EXERCISE INSTRUCTIONS:
A - In two sentences, summarize the hookworm passage.
B - According to the hookworm passage, what do hookworms latch on with?
C - List every scientific name the hookworm passage gives for hookworms.

PAGE EXCERPT Block Start

The parasite known as the hookworm is common in canines, according to the American Kennel Club -- and especially in puppies. Hookworm infections are easily identifiable, as they display several straightforward symptoms regardless of how your puppy became infected. If your puppy is diagnosed with the parasite, a veterinarian can treat his infection with medications.
The intestinal parasites known as hookworms, also known as Ancylostoma braziliense, Ancylostoma caninum or Uncinaria stenocephala, do exactly what their name implies. Larva ingested by puppies and dogs develop in the intestines. Hookworms, which measure a half-inch long, hook themselves onto the blood vessels of the intestinal walls. Leeched on by their six sharp teeth, these parasites feed on the canine's blood supply for two to three weeks until they are mature adults. The hundreds of eggs produced by mature female hookworms pass through your puppy's digestive tract and out through his feces, starting the reproductive cycle over again.

PAGE EXCERPT Block End
LISTED ENTRIES Block Start

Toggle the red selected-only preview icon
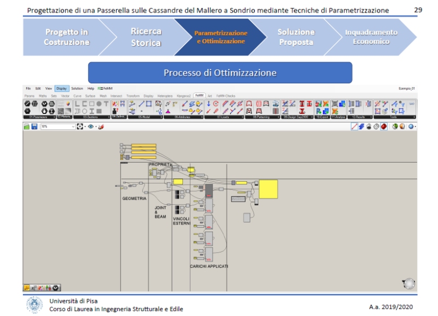The height and width of the screenshot is (316, 438). (384, 127)

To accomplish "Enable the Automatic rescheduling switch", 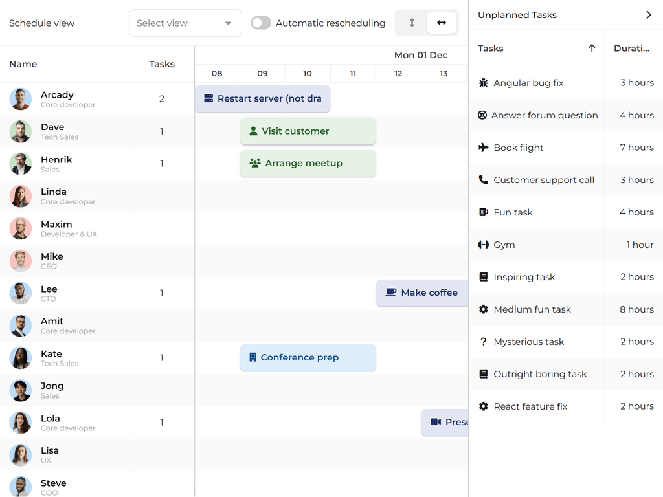I will [261, 23].
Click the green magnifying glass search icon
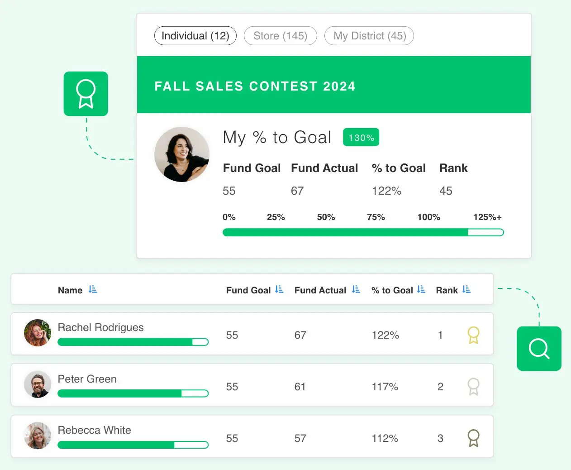The width and height of the screenshot is (571, 470). [x=539, y=349]
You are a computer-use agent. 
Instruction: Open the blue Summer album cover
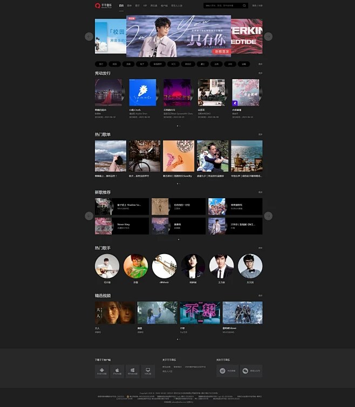pyautogui.click(x=143, y=93)
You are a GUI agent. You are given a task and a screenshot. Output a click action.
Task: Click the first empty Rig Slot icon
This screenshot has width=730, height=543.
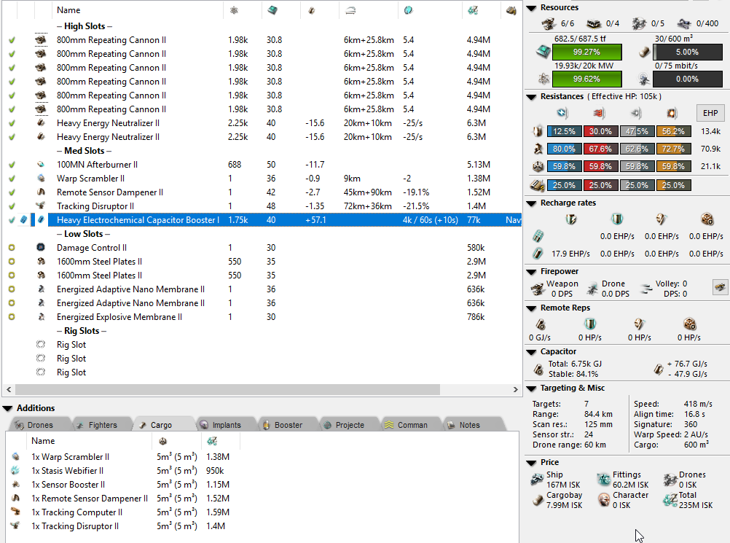41,345
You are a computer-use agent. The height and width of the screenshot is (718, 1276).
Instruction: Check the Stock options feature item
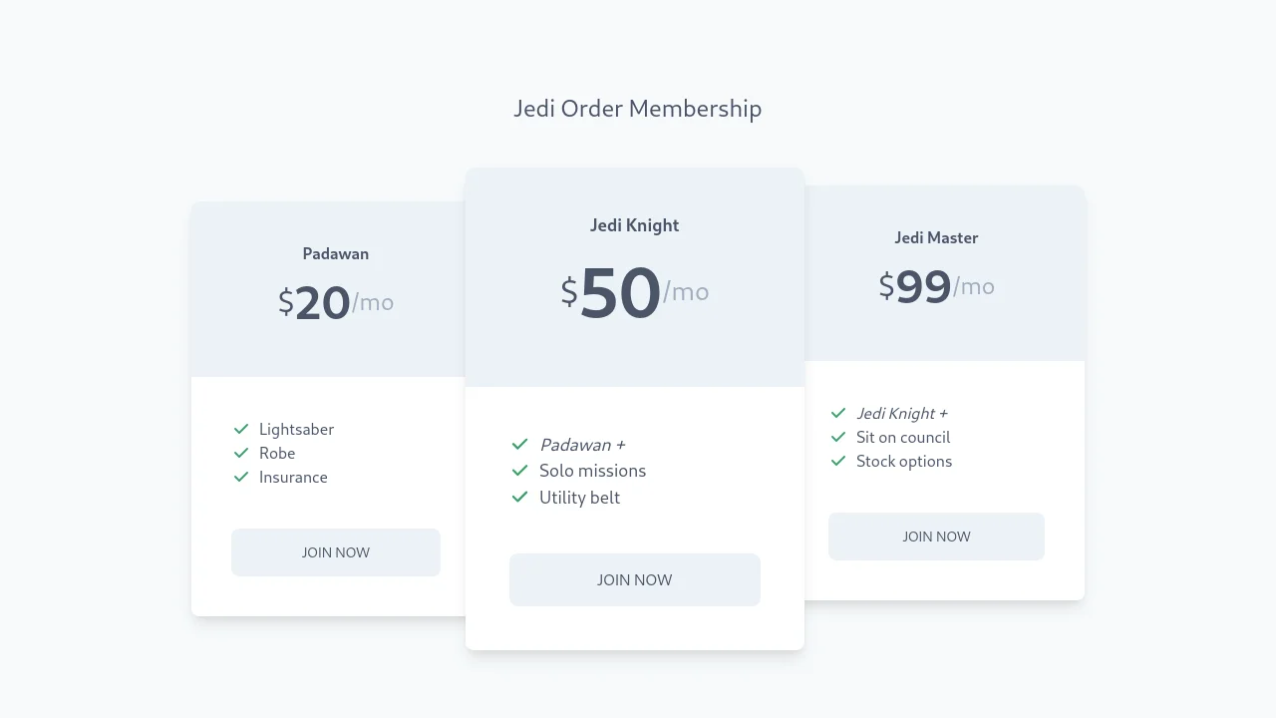coord(904,461)
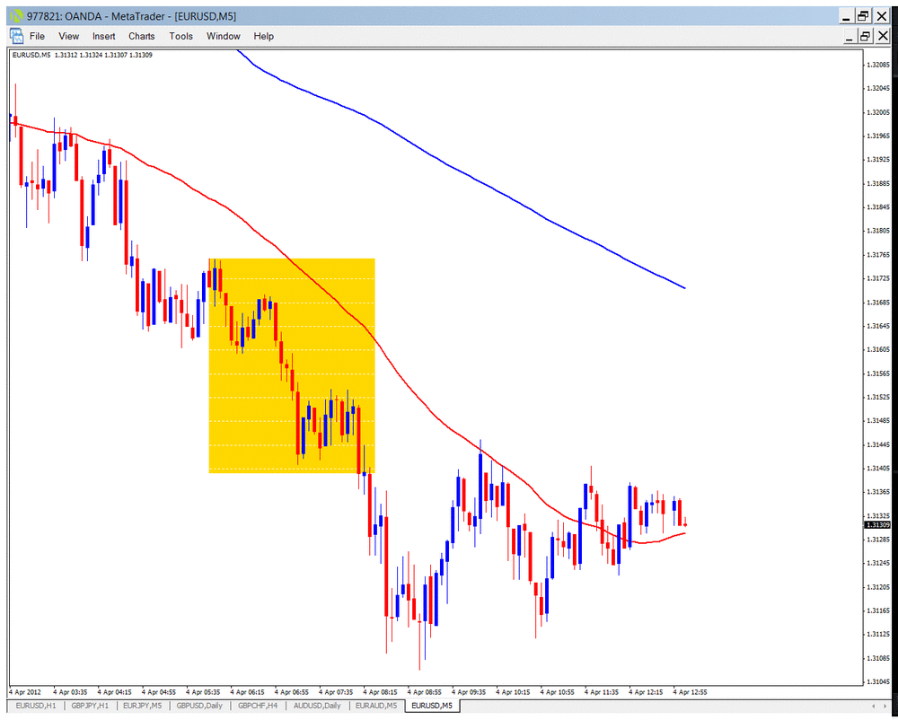898x720 pixels.
Task: Open the Tools menu
Action: pyautogui.click(x=181, y=36)
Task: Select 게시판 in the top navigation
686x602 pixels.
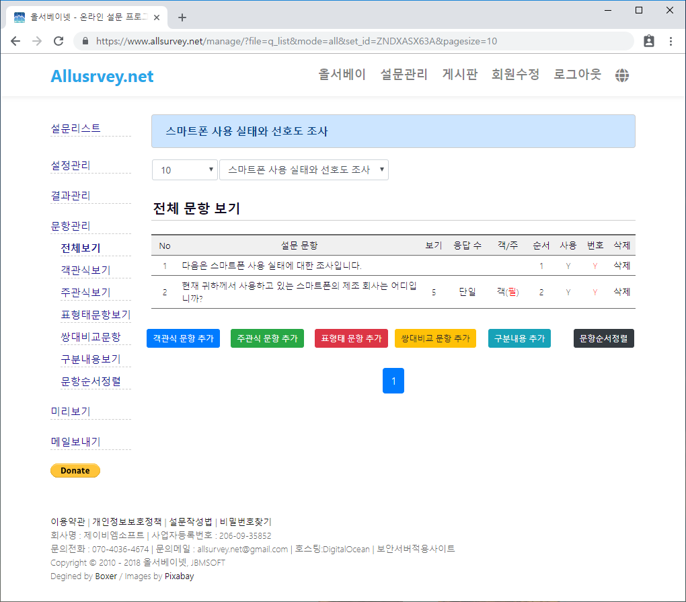Action: point(459,75)
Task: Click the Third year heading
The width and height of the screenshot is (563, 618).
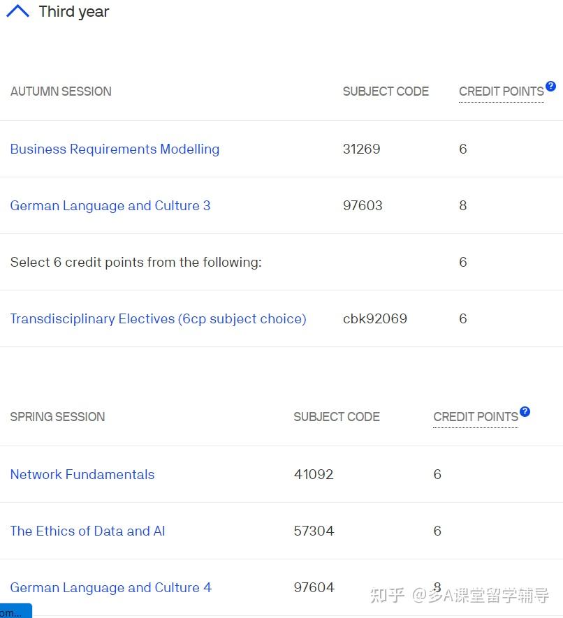Action: pos(74,12)
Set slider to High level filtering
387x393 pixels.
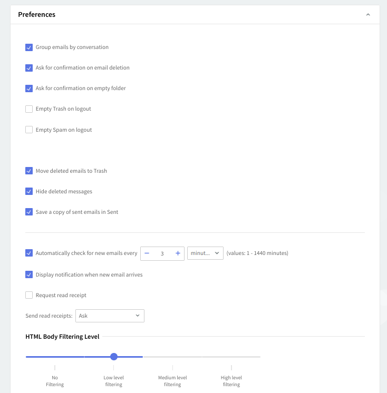point(231,357)
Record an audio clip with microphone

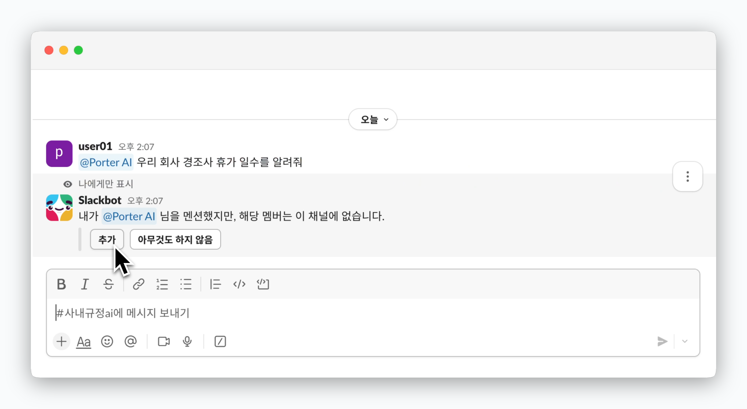[x=187, y=342]
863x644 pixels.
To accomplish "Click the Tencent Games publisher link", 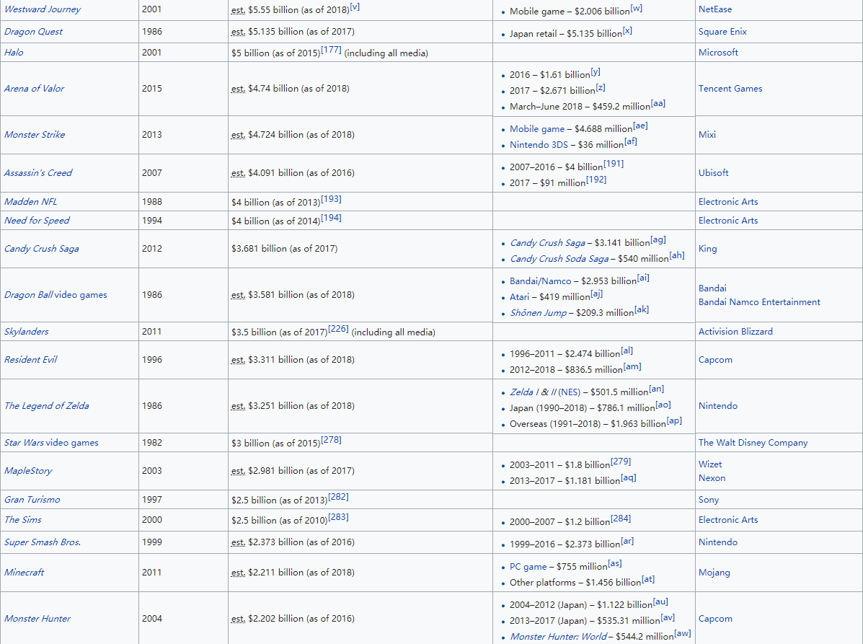I will coord(730,89).
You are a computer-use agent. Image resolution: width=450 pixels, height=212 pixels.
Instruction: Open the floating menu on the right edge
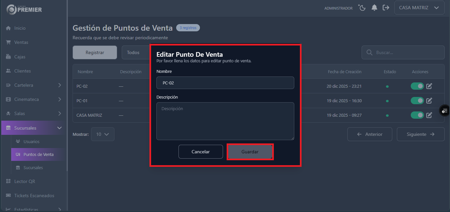click(x=445, y=110)
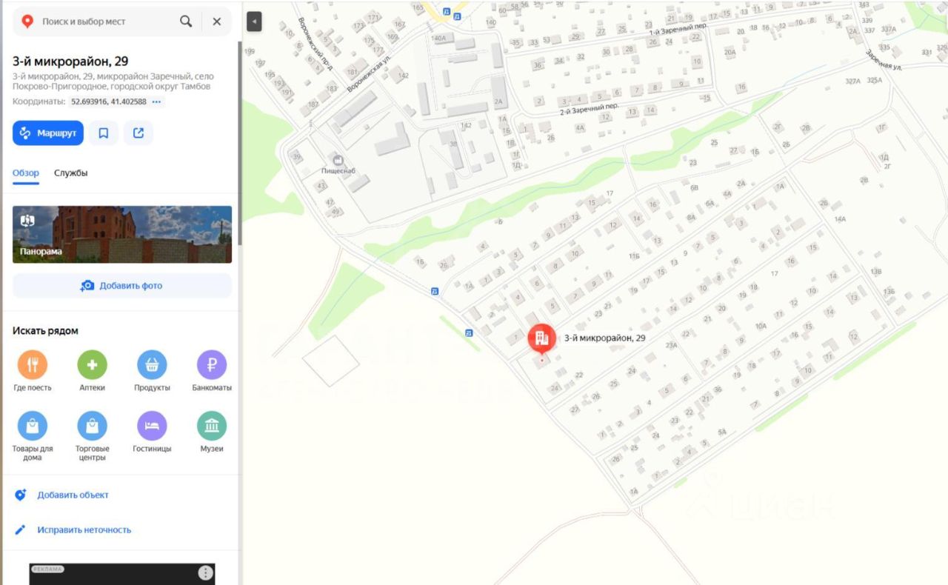Screen dimensions: 948x585
Task: Click the search magnifier icon
Action: (186, 21)
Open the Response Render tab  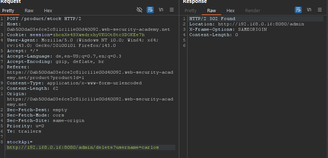click(x=253, y=11)
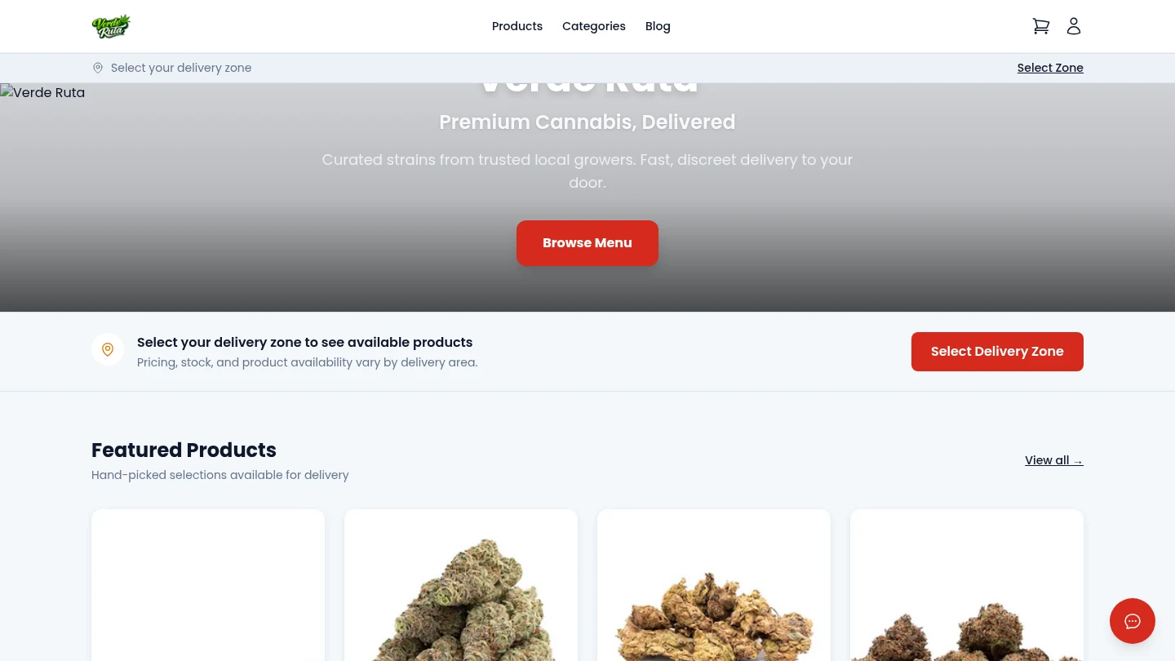
Task: Click the Browse Menu button
Action: point(588,243)
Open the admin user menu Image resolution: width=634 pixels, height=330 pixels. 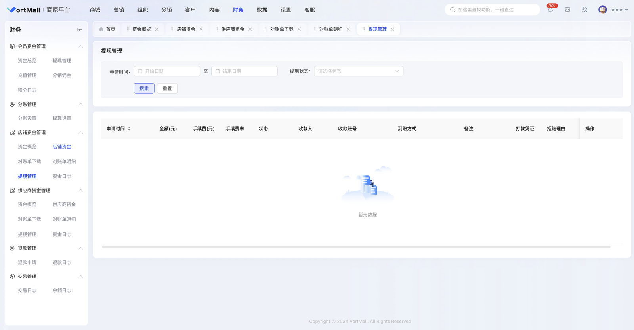(619, 10)
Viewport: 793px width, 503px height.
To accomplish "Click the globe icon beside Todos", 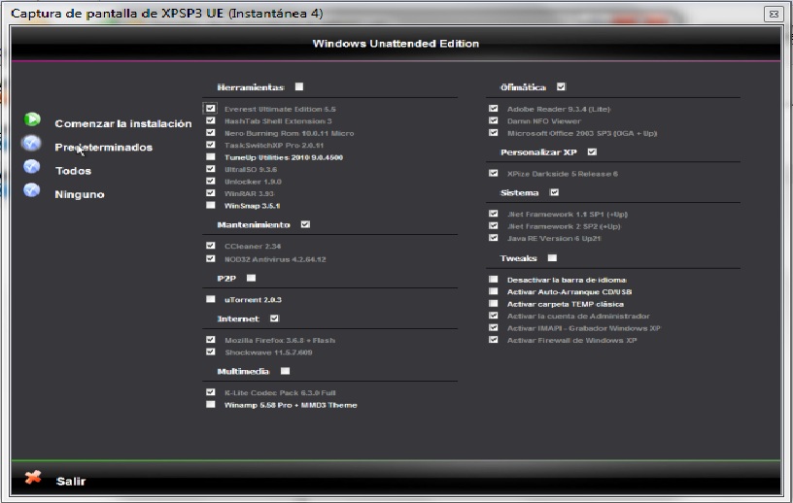I will (x=32, y=167).
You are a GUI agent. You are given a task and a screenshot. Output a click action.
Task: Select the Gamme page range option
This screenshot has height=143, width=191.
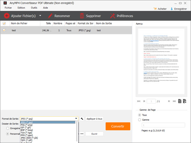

LISTED ENTRIES Block End

SOLVED PROBLEMS:
A - Hookworms are intestinal parasites that are common in dogs, especially puppies, and a veterinarian can treat an infection with medications. These half-inch worms hook onto blood vessels in the intestinal walls and feed on the dog's blood for two to three weeks until they mature, and the females' eggs pass out in the feces to start the cycle again.

B - Six sharp teeth.

C -
Ancylostoma braziliense
Ancylostoma caninum
Uncinaria stenocephala